**Aim of the exercise:**
Would you please write out every record exactly?

(Beginning of Dataset excerpts)

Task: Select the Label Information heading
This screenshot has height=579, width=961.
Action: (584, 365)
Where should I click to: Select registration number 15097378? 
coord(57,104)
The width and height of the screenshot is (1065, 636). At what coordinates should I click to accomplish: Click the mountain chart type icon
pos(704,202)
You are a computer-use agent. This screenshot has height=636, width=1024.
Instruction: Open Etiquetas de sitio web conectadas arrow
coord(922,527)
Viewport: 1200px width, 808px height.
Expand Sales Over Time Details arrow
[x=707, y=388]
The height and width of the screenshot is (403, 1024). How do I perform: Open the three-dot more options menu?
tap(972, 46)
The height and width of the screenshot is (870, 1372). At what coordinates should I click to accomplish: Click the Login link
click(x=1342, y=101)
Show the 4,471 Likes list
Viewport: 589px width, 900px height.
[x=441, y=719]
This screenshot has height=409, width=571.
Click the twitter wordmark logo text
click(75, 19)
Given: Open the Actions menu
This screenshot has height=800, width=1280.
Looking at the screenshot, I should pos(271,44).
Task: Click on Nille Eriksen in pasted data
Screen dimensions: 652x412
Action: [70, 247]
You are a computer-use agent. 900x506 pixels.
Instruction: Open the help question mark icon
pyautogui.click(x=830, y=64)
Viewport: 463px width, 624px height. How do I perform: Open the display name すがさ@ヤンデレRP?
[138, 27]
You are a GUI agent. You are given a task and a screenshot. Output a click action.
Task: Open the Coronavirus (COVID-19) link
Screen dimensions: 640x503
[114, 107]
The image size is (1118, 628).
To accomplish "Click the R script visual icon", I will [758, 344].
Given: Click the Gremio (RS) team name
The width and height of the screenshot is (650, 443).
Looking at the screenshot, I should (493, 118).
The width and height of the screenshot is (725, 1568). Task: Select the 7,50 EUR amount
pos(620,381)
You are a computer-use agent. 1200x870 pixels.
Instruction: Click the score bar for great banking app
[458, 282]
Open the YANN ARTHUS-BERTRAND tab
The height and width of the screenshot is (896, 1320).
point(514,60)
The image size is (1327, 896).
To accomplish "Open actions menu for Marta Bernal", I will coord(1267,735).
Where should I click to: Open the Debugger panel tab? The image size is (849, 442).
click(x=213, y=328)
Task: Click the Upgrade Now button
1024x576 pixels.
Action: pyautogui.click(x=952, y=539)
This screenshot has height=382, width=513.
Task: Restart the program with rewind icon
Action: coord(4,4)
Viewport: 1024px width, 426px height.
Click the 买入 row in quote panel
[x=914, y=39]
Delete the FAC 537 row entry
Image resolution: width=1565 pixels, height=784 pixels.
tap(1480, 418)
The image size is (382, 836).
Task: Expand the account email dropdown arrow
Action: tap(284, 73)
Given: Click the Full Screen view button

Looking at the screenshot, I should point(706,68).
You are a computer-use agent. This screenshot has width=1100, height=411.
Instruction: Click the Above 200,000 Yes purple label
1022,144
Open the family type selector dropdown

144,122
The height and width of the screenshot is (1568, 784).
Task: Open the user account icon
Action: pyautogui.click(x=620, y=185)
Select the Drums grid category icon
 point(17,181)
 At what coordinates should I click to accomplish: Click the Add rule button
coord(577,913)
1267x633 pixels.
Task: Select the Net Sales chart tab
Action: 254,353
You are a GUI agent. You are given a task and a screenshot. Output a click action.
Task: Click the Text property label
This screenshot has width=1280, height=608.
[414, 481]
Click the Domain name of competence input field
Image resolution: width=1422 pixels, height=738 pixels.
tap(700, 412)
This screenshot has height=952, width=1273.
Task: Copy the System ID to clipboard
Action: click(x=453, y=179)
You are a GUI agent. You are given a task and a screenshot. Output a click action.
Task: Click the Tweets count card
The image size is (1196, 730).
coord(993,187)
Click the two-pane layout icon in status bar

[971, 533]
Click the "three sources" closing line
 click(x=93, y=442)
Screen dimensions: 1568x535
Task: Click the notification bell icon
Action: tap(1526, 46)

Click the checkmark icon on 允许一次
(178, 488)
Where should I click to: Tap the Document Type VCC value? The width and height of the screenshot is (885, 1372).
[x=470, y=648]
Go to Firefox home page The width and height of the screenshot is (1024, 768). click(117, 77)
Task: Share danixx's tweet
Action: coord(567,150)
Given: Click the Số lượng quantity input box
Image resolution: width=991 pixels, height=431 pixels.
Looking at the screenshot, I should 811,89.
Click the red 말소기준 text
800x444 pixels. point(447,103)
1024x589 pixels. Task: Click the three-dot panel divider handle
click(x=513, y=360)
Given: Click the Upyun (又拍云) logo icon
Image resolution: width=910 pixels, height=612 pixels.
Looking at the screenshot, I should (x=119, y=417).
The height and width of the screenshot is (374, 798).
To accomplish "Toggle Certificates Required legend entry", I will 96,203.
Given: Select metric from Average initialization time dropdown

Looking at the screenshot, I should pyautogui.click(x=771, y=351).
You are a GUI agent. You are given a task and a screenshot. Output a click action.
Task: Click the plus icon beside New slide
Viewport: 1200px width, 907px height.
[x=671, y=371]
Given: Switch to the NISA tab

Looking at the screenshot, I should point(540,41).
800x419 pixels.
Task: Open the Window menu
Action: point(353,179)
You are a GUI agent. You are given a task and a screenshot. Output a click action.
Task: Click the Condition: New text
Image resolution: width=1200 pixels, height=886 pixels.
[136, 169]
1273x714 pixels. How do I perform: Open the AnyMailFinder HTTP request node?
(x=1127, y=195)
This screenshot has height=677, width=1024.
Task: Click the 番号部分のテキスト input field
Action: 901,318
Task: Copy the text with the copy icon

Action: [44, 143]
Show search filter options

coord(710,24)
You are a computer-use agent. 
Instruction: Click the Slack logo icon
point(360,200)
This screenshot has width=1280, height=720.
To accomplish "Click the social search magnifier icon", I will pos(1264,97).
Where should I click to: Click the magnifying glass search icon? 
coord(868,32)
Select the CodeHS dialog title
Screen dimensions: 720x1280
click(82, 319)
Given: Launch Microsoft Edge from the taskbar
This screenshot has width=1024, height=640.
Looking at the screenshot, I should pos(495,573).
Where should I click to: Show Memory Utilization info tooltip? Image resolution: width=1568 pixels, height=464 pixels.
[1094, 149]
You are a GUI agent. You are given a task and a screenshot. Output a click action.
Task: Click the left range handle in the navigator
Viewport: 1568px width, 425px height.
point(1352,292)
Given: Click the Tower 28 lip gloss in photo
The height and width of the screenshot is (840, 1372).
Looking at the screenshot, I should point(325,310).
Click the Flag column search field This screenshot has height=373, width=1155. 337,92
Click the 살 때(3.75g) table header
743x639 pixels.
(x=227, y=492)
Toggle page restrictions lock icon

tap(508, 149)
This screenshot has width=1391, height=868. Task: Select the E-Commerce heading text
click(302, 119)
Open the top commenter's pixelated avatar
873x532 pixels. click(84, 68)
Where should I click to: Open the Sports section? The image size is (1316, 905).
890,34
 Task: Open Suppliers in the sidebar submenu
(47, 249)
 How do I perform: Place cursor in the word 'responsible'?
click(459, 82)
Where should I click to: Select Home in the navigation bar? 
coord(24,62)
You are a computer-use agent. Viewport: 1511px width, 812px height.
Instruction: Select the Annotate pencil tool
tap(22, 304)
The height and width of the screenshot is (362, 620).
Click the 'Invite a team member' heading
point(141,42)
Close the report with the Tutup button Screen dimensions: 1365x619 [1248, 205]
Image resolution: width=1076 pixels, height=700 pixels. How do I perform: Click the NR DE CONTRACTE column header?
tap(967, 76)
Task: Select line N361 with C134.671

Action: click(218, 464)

(End of Dataset excerpts)

**Output for this exercise:**
Task: Select the Label Information heading
This screenshot has height=579, width=961.
Action: (584, 365)
Where should I click to: Select registration number 15097378? 
coord(57,104)
The width and height of the screenshot is (1065, 636). At what coordinates should I click to accomplish: Click the mountain chart type icon
pos(704,202)
You are a computer-use agent. This screenshot has height=636, width=1024.
Instruction: Open Etiquetas de sitio web conectadas arrow
coord(922,527)
Viewport: 1200px width, 808px height.
Expand Sales Over Time Details arrow
[x=707, y=388]
The height and width of the screenshot is (403, 1024). How do I perform: Open the three-dot more options menu?
tap(972, 46)
The height and width of the screenshot is (870, 1372). At what coordinates should I click to accomplish: Click the Login link
click(x=1342, y=101)
Show the 4,471 Likes list
Viewport: 589px width, 900px height.
[x=441, y=719]
This screenshot has height=409, width=571.
Click the twitter wordmark logo text
click(75, 19)
Given: Open the Actions menu
This screenshot has height=800, width=1280.
Looking at the screenshot, I should pos(271,44).
Task: Click on Nille Eriksen in pasted data
Screen dimensions: 652x412
Action: [70, 247]
You are a computer-use agent. 900x506 pixels.
Instruction: Open the help question mark icon
pyautogui.click(x=830, y=64)
Viewport: 463px width, 624px height. How do I perform: Open the display name すがさ@ヤンデレRP?
[138, 27]
You are a GUI agent. You are given a task and a screenshot. Output a click action.
Task: Open the Coronavirus (COVID-19) link
Screen dimensions: 640x503
[114, 107]
The image size is (1118, 628).
To accomplish "Click the R script visual icon", I will [758, 344].
Given: Click the Gremio (RS) team name
The width and height of the screenshot is (650, 443).
Looking at the screenshot, I should (493, 118).
The width and height of the screenshot is (725, 1568). Task: Select the 7,50 EUR amount
pos(620,381)
You are a computer-use agent. 1200x870 pixels.
Instruction: Click the score bar for great banking app
[458, 282]
Open the YANN ARTHUS-BERTRAND tab
The height and width of the screenshot is (896, 1320).
point(514,60)
The image size is (1327, 896).
To accomplish "Open actions menu for Marta Bernal", I will coord(1267,735).
Where should I click to: Open the Debugger panel tab? The image size is (849, 442).
click(x=213, y=328)
Task: Click the Upgrade Now button
1024x576 pixels.
Action: pyautogui.click(x=952, y=539)
This screenshot has height=382, width=513.
Task: Restart the program with rewind icon
Action: coord(4,4)
Viewport: 1024px width, 426px height.
Click the 买入 row in quote panel
[x=914, y=39]
Delete the FAC 537 row entry
Image resolution: width=1565 pixels, height=784 pixels.
tap(1480, 418)
The image size is (382, 836).
Task: Expand the account email dropdown arrow
Action: tap(284, 73)
Given: Click the Full Screen view button

Looking at the screenshot, I should point(706,68).
You are a computer-use agent. This screenshot has width=1100, height=411.
Instruction: Click the Above 200,000 Yes purple label
1022,144
Open the family type selector dropdown

144,122
The height and width of the screenshot is (1568, 784).
Task: Open the user account icon
Action: pyautogui.click(x=620, y=185)
Select the Drums grid category icon
 point(17,181)
 At what coordinates should I click to accomplish: Click the Add rule button
coord(577,913)
1267x633 pixels.
Task: Select the Net Sales chart tab
Action: 254,353
You are a GUI agent. You are given a task and a screenshot. Output a click action.
Task: Click the Text property label
This screenshot has width=1280, height=608.
[414, 481]
Click the Domain name of competence input field
Image resolution: width=1422 pixels, height=738 pixels.
tap(700, 412)
This screenshot has height=952, width=1273.
Task: Copy the System ID to clipboard
Action: click(x=453, y=179)
You are a GUI agent. You are given a task and a screenshot. Output a click action.
Task: Click the Tweets count card
The image size is (1196, 730).
coord(993,187)
Click the two-pane layout icon in status bar

[971, 533]
Click the "three sources" closing line
 click(x=93, y=442)
Screen dimensions: 1568x535
Task: Click the notification bell icon
Action: tap(1526, 46)

Click the checkmark icon on 允许一次
(178, 488)
Where should I click to: Tap the Document Type VCC value? The width and height of the screenshot is (885, 1372).
[x=470, y=648]
Go to Firefox home page The width and height of the screenshot is (1024, 768). click(117, 77)
Task: Share danixx's tweet
Action: coord(567,150)
Given: Click the Số lượng quantity input box
Image resolution: width=991 pixels, height=431 pixels.
Looking at the screenshot, I should 811,89.
Click the red 말소기준 text
800x444 pixels. point(447,103)
1024x589 pixels. Task: Click the three-dot panel divider handle
click(x=513, y=360)
Given: Click the Upyun (又拍云) logo icon
Image resolution: width=910 pixels, height=612 pixels.
Looking at the screenshot, I should (x=119, y=417).
The height and width of the screenshot is (374, 798).
To accomplish "Toggle Certificates Required legend entry", I will 96,203.
Given: Select metric from Average initialization time dropdown

Looking at the screenshot, I should pyautogui.click(x=771, y=351).
You are a GUI agent. You are given a task and a screenshot. Output a click action.
Task: Click the plus icon beside New slide
Viewport: 1200px width, 907px height.
[x=671, y=371]
Given: Switch to the NISA tab

Looking at the screenshot, I should point(540,41).
800x419 pixels.
Task: Open the Window menu
Action: point(353,179)
You are a GUI agent. You are given a task and a screenshot. Output a click action.
Task: Click the Condition: New text
Image resolution: width=1200 pixels, height=886 pixels.
[136, 169]
1273x714 pixels. How do I perform: Open the AnyMailFinder HTTP request node?
(x=1127, y=195)
This screenshot has height=677, width=1024.
Task: Click the 番号部分のテキスト input field
Action: 901,318
Task: Copy the text with the copy icon

Action: [44, 143]
Show search filter options

coord(710,24)
You are a computer-use agent. 
Instruction: Click the Slack logo icon
point(360,200)
This screenshot has width=1280, height=720.
To accomplish "Click the social search magnifier icon", I will pos(1264,97).
Where should I click to: Click the magnifying glass search icon? 
coord(868,32)
Select the CodeHS dialog title
Screen dimensions: 720x1280
click(82, 319)
Given: Launch Microsoft Edge from the taskbar
This screenshot has width=1024, height=640.
Looking at the screenshot, I should pos(495,573).
Where should I click to: Show Memory Utilization info tooltip? Image resolution: width=1568 pixels, height=464 pixels.
[1094, 149]
You are a GUI agent. You are given a task and a screenshot. Output a click action.
Task: Click the left range handle in the navigator
Viewport: 1568px width, 425px height.
point(1352,292)
Given: Click the Tower 28 lip gloss in photo
The height and width of the screenshot is (840, 1372).
Looking at the screenshot, I should point(325,310).
Click the Flag column search field This screenshot has height=373, width=1155. 337,92
Click the 살 때(3.75g) table header
743x639 pixels.
(x=227, y=492)
Toggle page restrictions lock icon

tap(508, 149)
This screenshot has width=1391, height=868. Task: Select the E-Commerce heading text
click(302, 119)
Open the top commenter's pixelated avatar
873x532 pixels. click(84, 68)
Where should I click to: Open the Sports section? The image size is (1316, 905).
890,34
 Task: Open Suppliers in the sidebar submenu
(47, 249)
 How do I perform: Place cursor in the word 'responsible'?
click(459, 82)
Where should I click to: Select Home in the navigation bar? 
coord(24,62)
You are a computer-use agent. Viewport: 1511px width, 812px height.
Instruction: Select the Annotate pencil tool
tap(22, 304)
The height and width of the screenshot is (362, 620).
Click the 'Invite a team member' heading
point(141,42)
Close the report with the Tutup button Screen dimensions: 1365x619 [1248, 205]
Image resolution: width=1076 pixels, height=700 pixels. How do I perform: Click the NR DE CONTRACTE column header?
tap(967, 76)
Task: Select line N361 with C134.671

Action: click(218, 464)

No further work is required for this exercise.